Bu hafta tam anlamıyla "ekonominin check up" haftası. Önce AB İlerleme Raporu yayımlandı şimdi de 2014 Bütçe müzakereleri başlıyor. Bütçenin sunuşu yarın, tümü üzerindeki müzakereler ise perşembe günü... Bütçe vesilesiyle içeride pek çok şey tartışılacağı için dışarının ne dediğine bakmakta, yani AB İlerleme Raporu'nun Türkiye ekonomisine ilişkin değerlendirmelerine odaklanmakta fayda var. Bayram günü açıklanan rapor, ağırlıklı olarak "olumlu" tespitlerden oluşmakta, yer yer "yapısal" ve "güncel" sorunlara ilişkin ılımlı uyarılarda bulunmakta.
Raporun, ana fikrini ise şu cümle özetlemekte:
"Küresel dalgalanma ortamında Türk ekonomisinin sağlam temeller üzerinde olduğu ve ekonomik şoklara karşı direncinin arttığı gözlemlenmektedir!"
Bunun yanı sıra, rapora yansıyan diğer pozitif konu başlıkları da şöyle sıralanabilir:
2013'te Türkiye ekonomisindeki yavaşlama durmuş ve ekonomik faaliyetler yeniden canlanmıştır.
2012'de ekonomik yavaşlamaya rağmen işgücü piyasaları göreceli olarak iyi performans sergilemiştir.
Bütçe performansı, kamu borcunun sürdürülebilirliği açısından tatmin edicidir.
Mali sektörün performansı iyi düzeydedir.

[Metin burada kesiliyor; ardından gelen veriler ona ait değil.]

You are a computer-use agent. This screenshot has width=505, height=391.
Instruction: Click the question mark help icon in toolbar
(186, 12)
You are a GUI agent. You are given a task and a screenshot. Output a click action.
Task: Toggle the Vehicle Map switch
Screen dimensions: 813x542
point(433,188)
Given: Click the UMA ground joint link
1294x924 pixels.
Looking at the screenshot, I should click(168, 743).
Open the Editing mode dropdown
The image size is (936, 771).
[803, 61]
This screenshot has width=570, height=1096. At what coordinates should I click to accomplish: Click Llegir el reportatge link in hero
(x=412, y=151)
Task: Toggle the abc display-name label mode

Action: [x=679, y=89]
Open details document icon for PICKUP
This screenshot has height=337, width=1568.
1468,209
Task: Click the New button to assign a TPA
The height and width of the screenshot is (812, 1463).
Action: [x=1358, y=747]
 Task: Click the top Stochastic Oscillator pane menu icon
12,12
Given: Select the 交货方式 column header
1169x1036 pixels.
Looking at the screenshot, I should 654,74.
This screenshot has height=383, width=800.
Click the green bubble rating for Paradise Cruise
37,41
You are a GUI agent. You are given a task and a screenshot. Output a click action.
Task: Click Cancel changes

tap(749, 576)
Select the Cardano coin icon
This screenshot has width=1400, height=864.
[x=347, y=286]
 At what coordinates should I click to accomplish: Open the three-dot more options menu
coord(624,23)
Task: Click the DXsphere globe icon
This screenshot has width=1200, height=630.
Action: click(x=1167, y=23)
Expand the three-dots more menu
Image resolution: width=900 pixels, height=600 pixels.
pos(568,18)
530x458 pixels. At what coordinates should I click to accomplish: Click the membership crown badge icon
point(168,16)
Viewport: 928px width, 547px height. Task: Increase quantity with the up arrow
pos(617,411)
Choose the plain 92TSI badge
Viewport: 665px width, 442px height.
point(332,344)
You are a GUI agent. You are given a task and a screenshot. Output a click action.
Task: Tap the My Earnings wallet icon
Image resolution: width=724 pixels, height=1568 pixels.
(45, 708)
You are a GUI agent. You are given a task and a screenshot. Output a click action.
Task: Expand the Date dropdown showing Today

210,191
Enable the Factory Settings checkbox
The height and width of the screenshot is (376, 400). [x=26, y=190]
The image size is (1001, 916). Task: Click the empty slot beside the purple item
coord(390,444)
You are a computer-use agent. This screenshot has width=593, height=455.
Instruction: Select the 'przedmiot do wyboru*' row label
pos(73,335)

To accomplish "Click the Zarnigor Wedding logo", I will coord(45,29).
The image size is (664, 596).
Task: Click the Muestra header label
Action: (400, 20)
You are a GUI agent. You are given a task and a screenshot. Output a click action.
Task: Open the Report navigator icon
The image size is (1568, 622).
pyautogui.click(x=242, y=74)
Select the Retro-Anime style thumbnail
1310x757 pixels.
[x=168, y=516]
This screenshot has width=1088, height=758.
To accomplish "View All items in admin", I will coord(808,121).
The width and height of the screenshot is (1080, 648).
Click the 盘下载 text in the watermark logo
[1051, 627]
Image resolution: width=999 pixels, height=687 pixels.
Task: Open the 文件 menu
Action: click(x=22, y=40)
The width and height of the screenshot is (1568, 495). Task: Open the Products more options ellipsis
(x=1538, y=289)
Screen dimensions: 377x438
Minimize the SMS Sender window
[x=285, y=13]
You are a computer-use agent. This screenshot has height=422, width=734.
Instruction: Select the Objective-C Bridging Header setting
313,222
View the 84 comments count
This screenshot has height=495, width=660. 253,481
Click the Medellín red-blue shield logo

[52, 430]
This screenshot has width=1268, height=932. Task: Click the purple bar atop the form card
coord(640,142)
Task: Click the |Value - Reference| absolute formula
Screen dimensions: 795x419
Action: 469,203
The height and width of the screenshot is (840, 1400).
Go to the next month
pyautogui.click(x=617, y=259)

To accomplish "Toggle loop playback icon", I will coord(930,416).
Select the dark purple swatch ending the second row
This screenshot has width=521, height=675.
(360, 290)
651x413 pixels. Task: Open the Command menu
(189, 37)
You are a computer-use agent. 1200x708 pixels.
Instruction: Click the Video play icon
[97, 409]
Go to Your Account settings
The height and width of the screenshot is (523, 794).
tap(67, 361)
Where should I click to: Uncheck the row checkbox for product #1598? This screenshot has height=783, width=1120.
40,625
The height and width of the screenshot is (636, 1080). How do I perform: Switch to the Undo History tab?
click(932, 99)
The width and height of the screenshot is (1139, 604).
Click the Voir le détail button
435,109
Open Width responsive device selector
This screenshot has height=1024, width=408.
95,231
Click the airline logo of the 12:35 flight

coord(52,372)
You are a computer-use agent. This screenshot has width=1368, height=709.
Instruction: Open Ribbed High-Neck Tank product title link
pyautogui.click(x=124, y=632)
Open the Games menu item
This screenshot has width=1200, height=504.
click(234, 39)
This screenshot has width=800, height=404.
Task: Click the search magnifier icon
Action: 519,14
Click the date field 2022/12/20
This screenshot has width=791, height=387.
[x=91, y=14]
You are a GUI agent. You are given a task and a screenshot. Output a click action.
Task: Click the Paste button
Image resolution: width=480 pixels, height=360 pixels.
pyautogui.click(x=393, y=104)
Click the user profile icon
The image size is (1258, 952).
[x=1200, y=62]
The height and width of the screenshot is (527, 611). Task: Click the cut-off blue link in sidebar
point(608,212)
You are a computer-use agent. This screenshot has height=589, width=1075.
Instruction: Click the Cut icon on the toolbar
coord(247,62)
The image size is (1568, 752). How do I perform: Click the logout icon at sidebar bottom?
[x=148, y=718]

2011 sonunda %10.5 olan enflasyon oranı, 2012 sonunda %6.2'ye düşmüştür. Bu oran Merkez Bankası'nın %5'lik yılsonu hedefinden yüksek olmakla birlikte %+/- 2'lik tolerans limiti içindedir.
Türkiye'nin kişi başı GSYH'sı (satın alma paritesi esasına göre) 2012'de AB ortalamasının %56'sına ulaşmıştır. (Bu oran 2011'de %52 idi.)